How about replacing the softmax loss like Face Recognition Community did?

AlexeyAB / darknet

YOLOv4 / Scaled-YOLOv4 / YOLO - Neural Networks for Object Detection (Windows and Linux version of Darknet )

http://pjreddie.com/darknet/

Other

21.65k stars 7.96k forks source link

How about replacing the softmax loss like Face Recognition Community did? #512

Open Jumabek opened 6 years ago

Jumabek commented 6 years ago

Hi @AlexeyAB ,

I read in multiple places that Face Recognition community replacing traditional Softmax with Margin Softmax, Angular Margin, Cosine Margin and and getting astounding improvement in accuracy. Latest paper about one of such methods: https://arxiv.org/pdf/1801.07698.pdf

From what I grasped, those methods work on reducing the intra class distance and maximizing the inter class distance therefore giving significant improvement in verification accuracy.
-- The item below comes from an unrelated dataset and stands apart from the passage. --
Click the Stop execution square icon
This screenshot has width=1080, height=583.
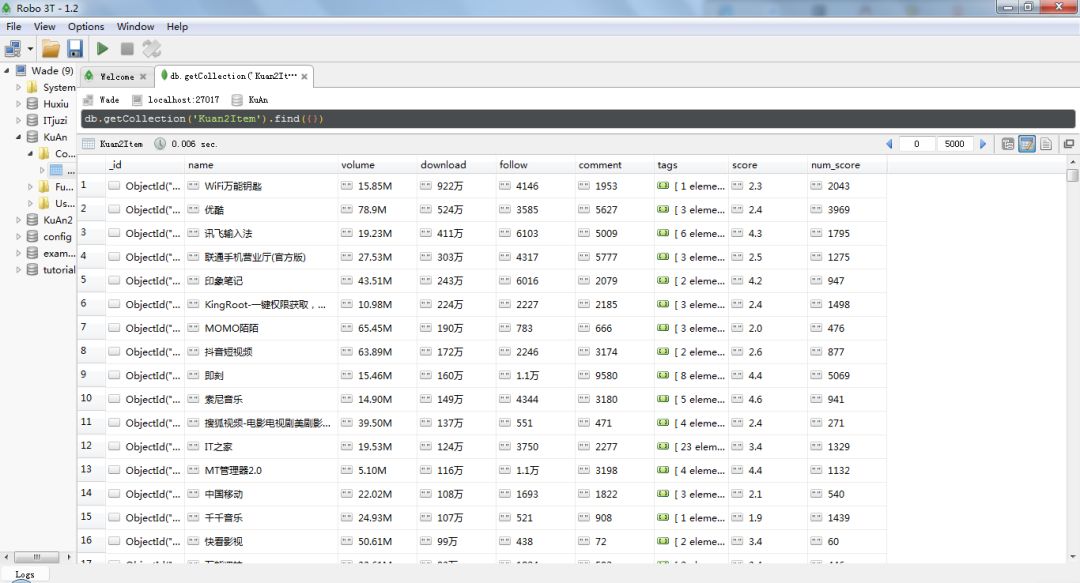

Would you be interested in implementing such loss functions for YOLO as well?

I myself trying as well, however, my progress is quite slow .

AlexeyAB commented 6 years ago

Hi, @Jumabek

Did you try to implement additive angular margin (ArcFace) or CosineFace instead of Softmax?

ArcFace
Softmax

Did you try to use CUDA-code of CosineFace(amsoftmax)? https://github.com/deepinsight/insightface/blob/master/3rdparty/operator/amsoftmax.cu#L13-L36
Or did you try to use Python code of ArcFace? https://github.com/deepinsight/insightface/blob/40cb9b223a487b6b3aa19f0316d9f7a0b1e28af4/src/train_softmax.py#L195-L234

As I understand the main problem in Softmax that they want to solve:

However, the Softmax loss function does not explicitly optimise the features to have higher similarity score for positive pairs and lower similarity score for negative pairs, which leads to a performance gap.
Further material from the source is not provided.